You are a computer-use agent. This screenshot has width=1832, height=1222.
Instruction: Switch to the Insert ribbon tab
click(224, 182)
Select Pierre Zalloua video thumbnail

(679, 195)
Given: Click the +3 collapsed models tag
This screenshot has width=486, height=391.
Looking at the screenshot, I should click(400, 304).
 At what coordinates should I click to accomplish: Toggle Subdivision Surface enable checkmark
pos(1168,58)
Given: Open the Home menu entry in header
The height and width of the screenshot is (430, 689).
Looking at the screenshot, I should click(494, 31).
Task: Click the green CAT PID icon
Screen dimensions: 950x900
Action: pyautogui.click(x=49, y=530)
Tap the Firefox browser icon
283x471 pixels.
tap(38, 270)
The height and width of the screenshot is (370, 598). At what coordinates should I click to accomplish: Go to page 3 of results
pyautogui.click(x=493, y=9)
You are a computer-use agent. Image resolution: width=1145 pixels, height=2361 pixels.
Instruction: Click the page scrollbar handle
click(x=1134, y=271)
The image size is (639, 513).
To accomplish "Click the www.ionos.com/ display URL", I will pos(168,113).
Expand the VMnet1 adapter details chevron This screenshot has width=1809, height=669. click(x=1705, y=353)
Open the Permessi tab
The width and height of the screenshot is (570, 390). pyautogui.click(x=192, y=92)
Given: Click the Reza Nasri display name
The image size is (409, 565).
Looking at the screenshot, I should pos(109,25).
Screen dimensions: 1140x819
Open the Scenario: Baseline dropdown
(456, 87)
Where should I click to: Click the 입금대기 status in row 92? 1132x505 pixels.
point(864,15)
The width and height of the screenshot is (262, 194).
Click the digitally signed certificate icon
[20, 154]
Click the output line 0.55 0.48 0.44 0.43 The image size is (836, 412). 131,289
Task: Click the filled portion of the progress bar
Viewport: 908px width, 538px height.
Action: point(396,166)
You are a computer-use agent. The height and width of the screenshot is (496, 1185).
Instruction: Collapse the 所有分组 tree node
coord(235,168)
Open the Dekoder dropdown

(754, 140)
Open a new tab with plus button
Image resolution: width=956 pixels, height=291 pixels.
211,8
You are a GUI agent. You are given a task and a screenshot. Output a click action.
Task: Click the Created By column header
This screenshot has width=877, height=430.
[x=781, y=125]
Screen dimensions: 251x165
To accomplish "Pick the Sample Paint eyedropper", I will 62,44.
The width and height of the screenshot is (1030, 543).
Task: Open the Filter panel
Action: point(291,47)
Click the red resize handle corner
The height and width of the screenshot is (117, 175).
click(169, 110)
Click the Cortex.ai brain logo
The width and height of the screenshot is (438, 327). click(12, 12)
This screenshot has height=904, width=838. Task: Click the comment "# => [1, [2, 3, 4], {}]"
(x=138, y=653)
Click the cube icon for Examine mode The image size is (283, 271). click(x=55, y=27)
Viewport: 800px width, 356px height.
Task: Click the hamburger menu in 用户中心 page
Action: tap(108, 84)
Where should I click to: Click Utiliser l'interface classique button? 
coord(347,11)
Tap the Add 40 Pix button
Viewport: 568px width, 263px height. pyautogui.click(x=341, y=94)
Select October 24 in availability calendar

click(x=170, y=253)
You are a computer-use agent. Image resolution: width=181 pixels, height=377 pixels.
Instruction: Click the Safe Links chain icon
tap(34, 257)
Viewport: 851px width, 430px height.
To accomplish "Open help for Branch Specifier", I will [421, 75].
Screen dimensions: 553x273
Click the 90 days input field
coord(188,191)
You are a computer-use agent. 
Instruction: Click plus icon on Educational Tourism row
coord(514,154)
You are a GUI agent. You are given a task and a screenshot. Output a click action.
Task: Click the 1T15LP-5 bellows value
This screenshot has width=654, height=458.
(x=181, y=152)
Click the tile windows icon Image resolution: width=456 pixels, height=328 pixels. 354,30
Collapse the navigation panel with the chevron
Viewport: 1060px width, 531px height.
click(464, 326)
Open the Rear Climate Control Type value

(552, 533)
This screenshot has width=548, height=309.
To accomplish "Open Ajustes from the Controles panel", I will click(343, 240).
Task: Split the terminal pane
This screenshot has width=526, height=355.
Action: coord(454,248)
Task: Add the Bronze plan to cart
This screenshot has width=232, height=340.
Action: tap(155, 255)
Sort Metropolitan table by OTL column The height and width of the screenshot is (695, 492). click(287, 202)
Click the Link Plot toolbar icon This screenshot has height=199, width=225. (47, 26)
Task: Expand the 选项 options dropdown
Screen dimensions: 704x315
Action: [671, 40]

■ ■ ■ ■

Without leaving anything out, transcribe the records above exactly.

THE COMPLETED TASK:
You are a computer-use agent. This screenshot has width=1832, height=1222.
Instruction: Switch to the Insert ribbon tab
click(224, 182)
Select Pierre Zalloua video thumbnail

(679, 195)
Given: Click the +3 collapsed models tag
This screenshot has width=486, height=391.
Looking at the screenshot, I should click(400, 304).
 At what coordinates should I click to accomplish: Toggle Subdivision Surface enable checkmark
pos(1168,58)
Given: Open the Home menu entry in header
The height and width of the screenshot is (430, 689).
Looking at the screenshot, I should click(494, 31).
Task: Click the green CAT PID icon
Screen dimensions: 950x900
Action: pyautogui.click(x=49, y=530)
Tap the Firefox browser icon
283x471 pixels.
tap(38, 270)
The height and width of the screenshot is (370, 598). At what coordinates should I click to accomplish: Go to page 3 of results
pyautogui.click(x=493, y=9)
You are a computer-use agent. Image resolution: width=1145 pixels, height=2361 pixels.
Instruction: Click the page scrollbar handle
click(x=1134, y=271)
The image size is (639, 513).
To accomplish "Click the www.ionos.com/ display URL", I will pos(168,113).
Expand the VMnet1 adapter details chevron This screenshot has width=1809, height=669. click(x=1705, y=353)
Open the Permessi tab
The width and height of the screenshot is (570, 390). pyautogui.click(x=192, y=92)
Given: Click the Reza Nasri display name
The image size is (409, 565).
Looking at the screenshot, I should pos(109,25).
Screen dimensions: 1140x819
Open the Scenario: Baseline dropdown
(456, 87)
Where should I click to: Click the 입금대기 status in row 92? 1132x505 pixels.
point(864,15)
The width and height of the screenshot is (262, 194).
Click the digitally signed certificate icon
[20, 154]
Click the output line 0.55 0.48 0.44 0.43 The image size is (836, 412). 131,289
Task: Click the filled portion of the progress bar
Viewport: 908px width, 538px height.
Action: point(396,166)
You are a computer-use agent. The height and width of the screenshot is (496, 1185).
Instruction: Collapse the 所有分组 tree node
coord(235,168)
Open the Dekoder dropdown

(754, 140)
Open a new tab with plus button
Image resolution: width=956 pixels, height=291 pixels.
211,8
You are a GUI agent. You are given a task and a screenshot. Output a click action.
Task: Click the Created By column header
This screenshot has width=877, height=430.
[x=781, y=125]
Screen dimensions: 251x165
To accomplish "Pick the Sample Paint eyedropper", I will 62,44.
The width and height of the screenshot is (1030, 543).
Task: Open the Filter panel
Action: point(291,47)
Click the red resize handle corner
The height and width of the screenshot is (117, 175).
click(169, 110)
Click the Cortex.ai brain logo
The width and height of the screenshot is (438, 327). click(12, 12)
This screenshot has height=904, width=838. Task: Click the comment "# => [1, [2, 3, 4], {}]"
(x=138, y=653)
Click the cube icon for Examine mode The image size is (283, 271). click(x=55, y=27)
Viewport: 800px width, 356px height.
Task: Click the hamburger menu in 用户中心 page
Action: tap(108, 84)
Where should I click to: Click Utiliser l'interface classique button? 
coord(347,11)
Tap the Add 40 Pix button
Viewport: 568px width, 263px height. pyautogui.click(x=341, y=94)
Select October 24 in availability calendar

click(x=170, y=253)
You are a computer-use agent. Image resolution: width=181 pixels, height=377 pixels.
Instruction: Click the Safe Links chain icon
tap(34, 257)
Viewport: 851px width, 430px height.
To accomplish "Open help for Branch Specifier", I will [421, 75].
Screen dimensions: 553x273
Click the 90 days input field
coord(188,191)
You are a computer-use agent. 
Instruction: Click plus icon on Educational Tourism row
coord(514,154)
You are a GUI agent. You are given a task and a screenshot. Output a click action.
Task: Click the 1T15LP-5 bellows value
This screenshot has width=654, height=458.
(x=181, y=152)
Click the tile windows icon Image resolution: width=456 pixels, height=328 pixels. 354,30
Collapse the navigation panel with the chevron
Viewport: 1060px width, 531px height.
click(464, 326)
Open the Rear Climate Control Type value

(552, 533)
This screenshot has width=548, height=309.
To accomplish "Open Ajustes from the Controles panel", I will click(343, 240).
Task: Split the terminal pane
This screenshot has width=526, height=355.
Action: coord(454,248)
Task: Add the Bronze plan to cart
This screenshot has width=232, height=340.
Action: tap(155, 255)
Sort Metropolitan table by OTL column The height and width of the screenshot is (695, 492). click(287, 202)
Click the Link Plot toolbar icon This screenshot has height=199, width=225. (47, 26)
Task: Expand the 选项 options dropdown
Screen dimensions: 704x315
Action: [671, 40]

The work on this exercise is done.